§ **Provided data**
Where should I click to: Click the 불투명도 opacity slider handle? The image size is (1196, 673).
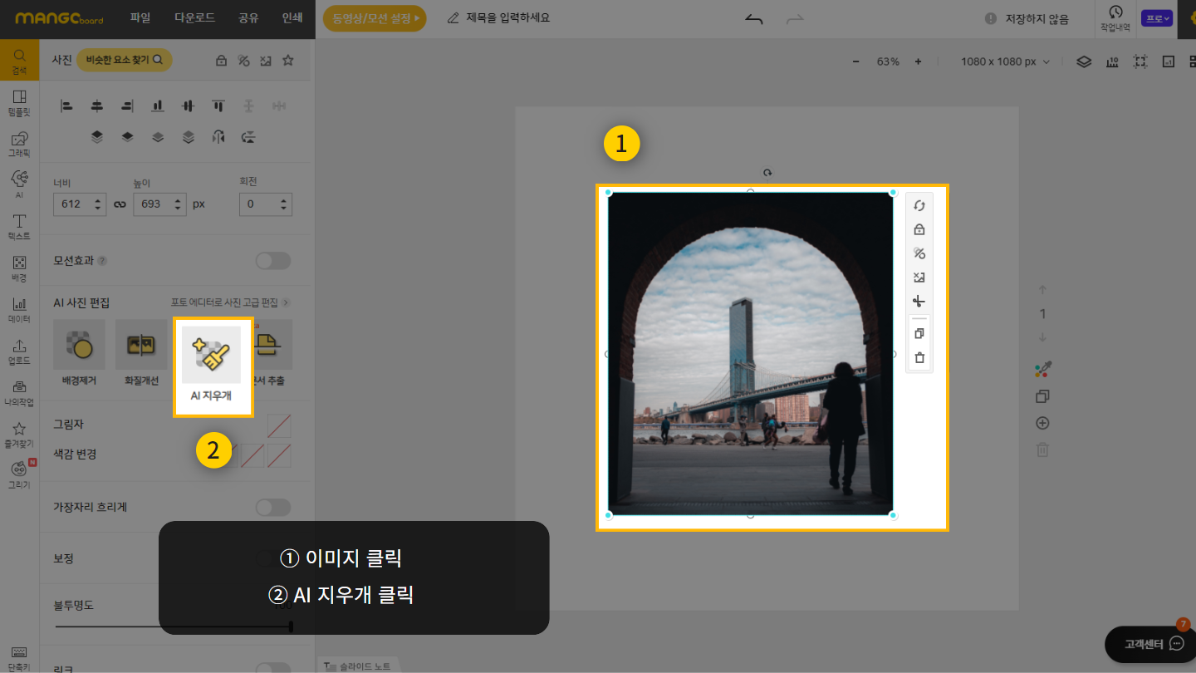[291, 626]
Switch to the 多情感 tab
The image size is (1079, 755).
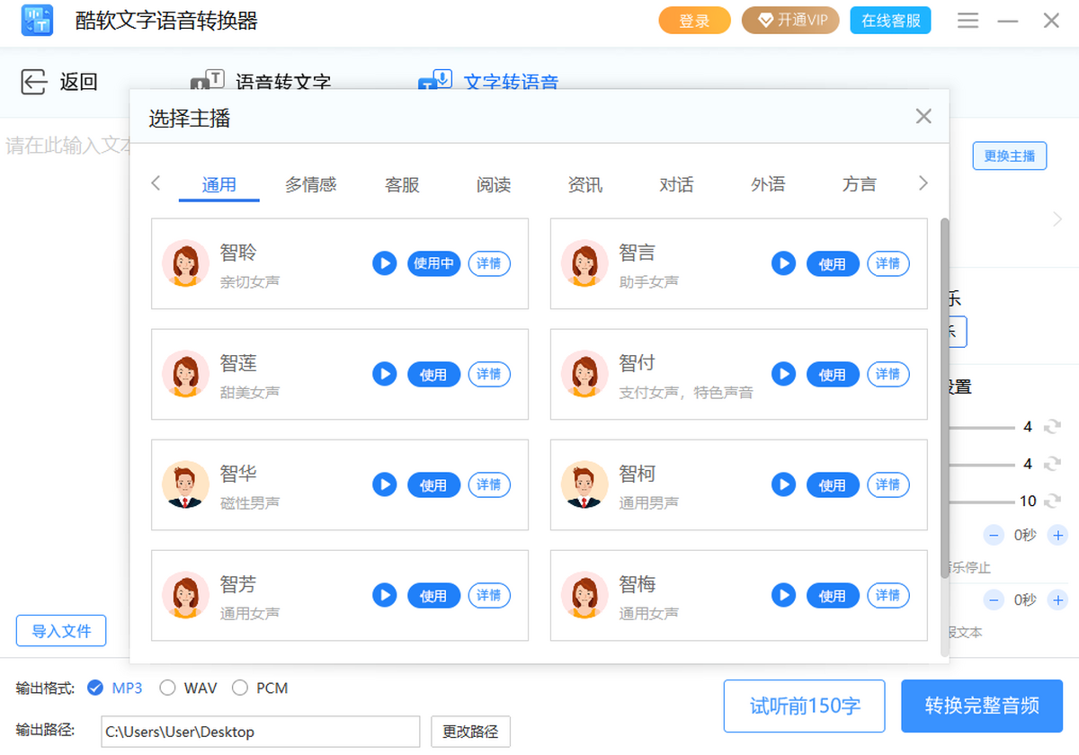coord(310,183)
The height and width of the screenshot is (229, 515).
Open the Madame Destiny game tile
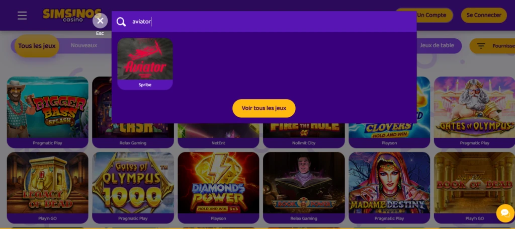coord(389,188)
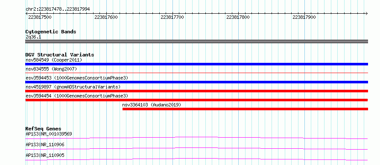Click the nsv3364103 (Audano2019) label
This screenshot has height=165, width=380.
point(152,105)
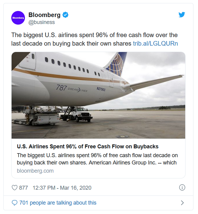Viewport: 198px width, 214px height.
Task: Click the 877 likes count
Action: 23,188
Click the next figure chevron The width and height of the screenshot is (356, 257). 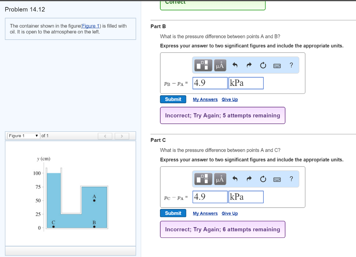(122, 136)
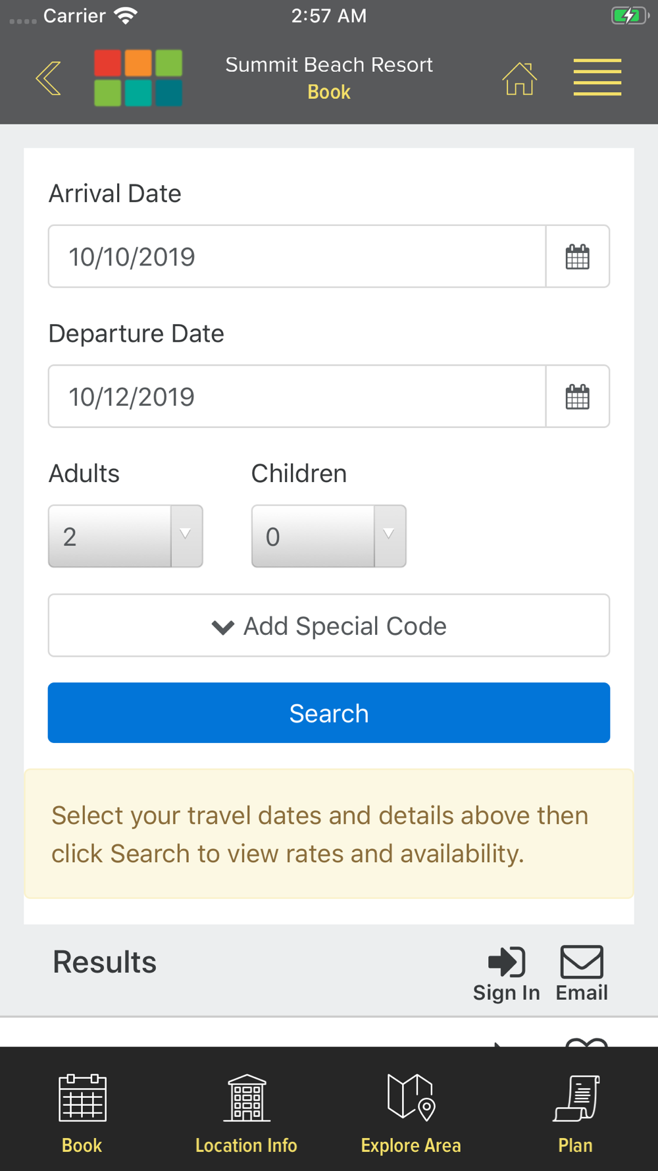Tap the Results heading

pos(105,962)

§ **Goal**
Starting at the first line of the material and stopping after the line that contains "coord(310,183)", reproduce those lines with "slider" changed to "bar" and all other text left unchanged. Leave the pictures out of the reproduced lines.

§ **Solution for this problem**
Where should I click to: Click the 불투명도 opacity bar handle? The image size is (1196, 673).
[291, 626]
Switch to the 多情感 tab
The image size is (1079, 755).
coord(310,183)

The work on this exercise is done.